What to do: The data that follows should be copied out exactly.

Source information:

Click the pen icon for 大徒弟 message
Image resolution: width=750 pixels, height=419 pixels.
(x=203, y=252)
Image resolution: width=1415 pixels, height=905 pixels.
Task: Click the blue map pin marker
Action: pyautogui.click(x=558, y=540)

Answer box:
Click the pen icon for 大徒弟 message
Image resolution: width=750 pixels, height=419 pixels.
(x=203, y=252)
Image resolution: width=1415 pixels, height=905 pixels.
Task: Click the blue map pin marker
Action: pyautogui.click(x=558, y=540)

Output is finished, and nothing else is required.